The carboxy terminus of E12 mediates the Bridge-1-E12
interaction. (A) Schematic diagrams of E12 (amino acids 1 to 649), the
E12 fragment utilized as bait in the yeast two-hybrid analysis that
identified Bridge-1 (amino acids 521 to 649), the E12 mutant E12C
(amino acids 1 to 640), and the E12 mutant E12bHLH (amino acids 1 to
526). The two activation domains are designated as AD1 and AD2 and the
bHLH domain as indicated (modeled after a published schematic diagram
[39]).

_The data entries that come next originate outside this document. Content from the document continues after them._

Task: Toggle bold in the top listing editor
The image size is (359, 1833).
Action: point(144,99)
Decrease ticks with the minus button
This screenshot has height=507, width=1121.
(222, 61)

The carboxy-terminal sequences of E12, E12
bait, and E12C are shown below the respective schematic diagrams.
The asterisk designates the carboxy terminus of E12C, truncated by
nine amino acids (EAHNPAGHL), due to the introduction of a TAG stop
codon corresponding to amino acid position 641 in E12. (B) HeLa cells
were transiently transfected with Gal4CAT reporter, pM, pM-Bridge-1,
pVP16 (VP16AD), or pVP16-E12 (VP16AD E12), as in Fig. 7. pVP16-E12C
or pVP16-E12bHLH were substituted for pVP16-E12 and assessed for
interaction with pM-Bridge-1. The observed interaction was
normalized to that seen for pVP16-E12. Aliquots of transfected cell
extracts were assessed by Western blotting to confirm comparable
expression of E12 and E12 mutant fusion proteins. Results shown are the
means ± the SEM of three to five transfections
(n = 3 to 5) conducted in duplicate.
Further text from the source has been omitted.